Best way to implement shortcut connections for feed-forward neural networks in Flux.jl

question
package

#1

Using Flux.jl, I would like to build Feed-Forward Neural Network, but with shortcut connections like those found in ResNet. What would be the best way to do this?
I know that something like Chain(Dense(10, 5, relu), Dense(5, 4, relu), Dense(4, 2, relu)) would give me feed-forward NN, but how can I incorporate shortcut connections into that?


#2

I’m more familiar with Knet but I’ll give this a shot. If you look at the docs (http://fluxml.ai/Flux.jl/stable/models/basics.html), you will see that you can define your own prediction and loss functions like so

W = param(rand(2, 5))                                                                                         
b = param(rand(2))                                                                                            
predict(x) = W*x .+ b                                                                                         
loss(x, y) = sum((predict(x) .- y).^2)                                                                        

You can use vcat in Knet and it looks like you can use it in Flux too. Note that I have not verified whether the gradients are correct when using vcat in Flux.

W1 = param(rand(2, 5))                                                                                        
b1 = param(rand(2))                                                                                           
W2 = param(rand(2, 7))                                                                                        
b2 = param(rand(2))                                                                                           
predict(x) = W2 * vcat(W1*x .+ b1, x) .+ b2                                                                   
loss(x, y) = sum((predict(x) .- y).^2)                                                                        
                                                                                                              
x, y = rand(5), rand(2)                                                                                       
l = loss(x,y)                                                                                                 
Flux.back!(l)                                                                                                 
W1.grad                                                                                                       
b1.grad                                                                                                       
W2.grad                                                                                                       
b2.grad                                                                                                       

You can think of a layer like layer1 = Dense(5,2,σ) and layer2 = Dense(7,2,σ) as functions and define predict similarly using vcat:

predict(x) = layer2(vcat(layer1(x), x))                                                                       

#3

I feel like there are two partial questions here.
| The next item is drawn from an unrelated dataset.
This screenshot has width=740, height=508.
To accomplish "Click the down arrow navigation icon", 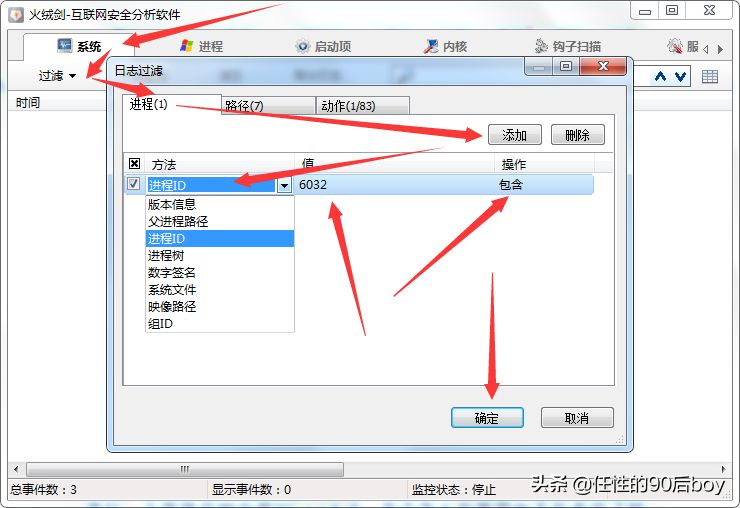I will click(680, 76).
One is about hooking into this Chain, Dense syntax, and the other is about resnet skip connections

I am going to naively sketch two types of skip connections, which I will call IdentitySkip and CatSkip. The first is based on the later resnet variation sometimes referred to as the pre-activation version (see https://arxiv.org/abs/1603.05027). The later is the based on concatenation, similar how Dense Conv Nets do it (https://arxiv.org/abs/1608.06993) and @vvjn sketched. My examples use simple feature matrices instead of higher dimensional arrays, but I hope you get the idea.

(Note that I don’t use Flux much, so take this with a grain of salt. It seems to work though)

julia> using Flux

julia> struct IdentitySkip
           inner
       end

julia> struct CatSkip
           inner
       end

julia> (m::IdentitySkip)(x) = m.inner(x) .+ x

julia> (m::CatSkip)(x) = vcat(m.inner(x), x)
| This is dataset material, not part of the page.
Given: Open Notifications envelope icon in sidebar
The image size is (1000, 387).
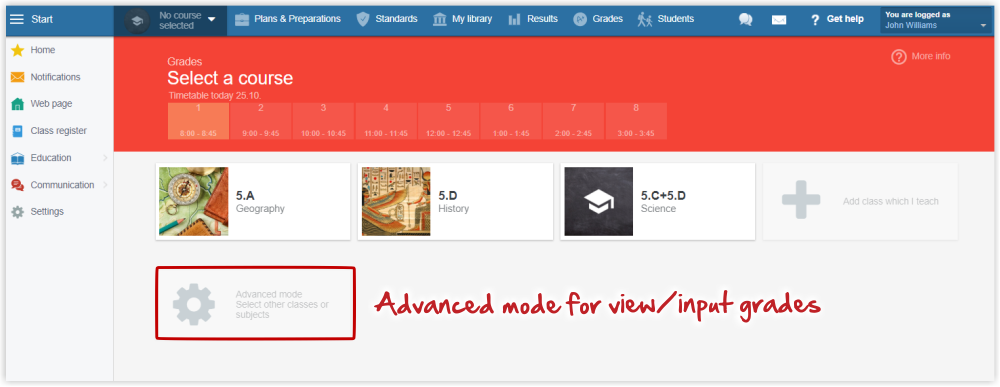Looking at the screenshot, I should (x=17, y=77).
julia> m = Chain(Dense(2,3), IdentitySkip(Dense(3, 3)), Dense(3,4))
Chain(Dense(2, 3), IdentitySkip(Dense(3, 3)), Dense(3, 4))

julia> m(rand(2,5))
Tracked 4×5 Array{Float64,2}:
  0.806883   -0.0375264  0.139005   0.441874   0.0202739
 -0.447715    0.549833   0.349582  -0.0181219  0.0610884
 -0.474843    0.299503   0.141969  -0.140966   0.0260037
 -0.0398341   0.400103   0.314375   0.149121   0.0534565

#4

One step to add here is to tell Flux where to find the parameters inside these types:

julia> Flux.params(m) |> length
4

julia> Flux.treelike(IdentitySkip)

julia> Flux.params(m) |> length
6

#5

@Evizero, the IdentitySkip will work for skipping the most recent transformation, k=1. Do you think it might be possible to modify this struct to allow skipping for some k layers past, where k>1?


#6

There shouldn’t be anything special about just having one inner operation. Without testing it myself, I am guessing it should probably just work fine if you write IdentitySkip(Chain(Dense(3,3),Dense(3,3))). Alternatively, add more member variables or replace it with a vector/tuple of inner operations.


#7

Amazing! Thanks a lot @Evizero!


#8

Would it better to allow for the specification of an activation function?

struct IdentitySkip
   inner
   activation
end

(m::IdentitySkip)(x) = m.activation.(m.inner(x) .+ x)
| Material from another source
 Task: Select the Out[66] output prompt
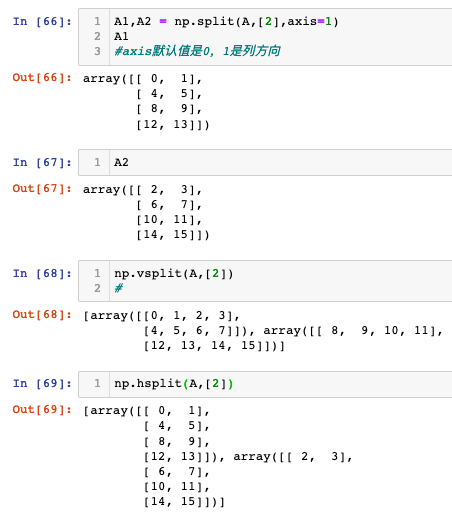pos(42,78)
This is how I understand it from Andrew Ng’s lectures

policy = Flux.Chain(
  Dense(16*14, 128, relu),
  IdentitySkip(Dense(128, 128), relu),
  Dense(128, 32, relu),
  IdentitySkip(Dense(32, 32), identity),
  Dense(32, 4),
  softmax
  )

#9

You can combine it however you desire. I didn’t include any activiation functions simply because the preactivation formulation used for the identity skip i reference uses a different ordering of things (which would just make everything look more complicated than it needs to).

Note though that the version you propose (and indeed the one Prof. Ng discusses) is from the original Resnet paper, and not the identity skip version from the later revision that i reference. see the paper I linked in my earlier post.


#10

Causing a crashing if I use the GPU. See

using Flux, Flux.Data.MNIST, Statistics
using Flux: onehotbatch, onecold, crossentropy, throttle
using Base.Iterators: repeated, partition
using CuArrays
# Classify MNIST digits with a convolutional network

imgs = MNIST.images()

labels = onehotbatch(MNIST.labels(), 0:9)

# Partition into batches of size 32
train = [(cat(float.(imgs[i])..., dims = 4), labels[:,i])
         for i in partition(1:60_000, 32)]

train = gpu.(train)

# Prepare test set (first 1,000 images)
#tX = cat(float.(MNIST.images(:test)[1:1000])..., dims = 4) |> gpu
tX = reshape(reduce(hcat, vec.(float.(MNIST.images(:test)))),28,28,1,10_000) |> gpu
tY = onehotbatch(MNIST.labels(:test), 0:9) |> gpu

trainX = reshape(reduce(hcat, vec.(float.(MNIST.images()))),28,28,1,60_000) |> gpu
trainY = onehotbatch(MNIST.labels(), 0:9) |> gpu

struct IdentitySkip
   inner
end

(m::IdentitySkip)(x) = m.inner(x) .+ x

m = Chain(
    Conv((2, 2), 1=>32, relu),
    x -> maxpool(x, (2,2)),
    Conv((2, 2), 32=>32, relu),
    x -> maxpool(x, (2,2)),
    Conv((2, 2), 32=>32, relu),
    x -> reshape(x, :, size(x, 4)),
    Dense(800, 100, relu),
    IdentitySkip(Dense(100, 100, relu)),
    Dense(100, 10),
    softmax) |> gpu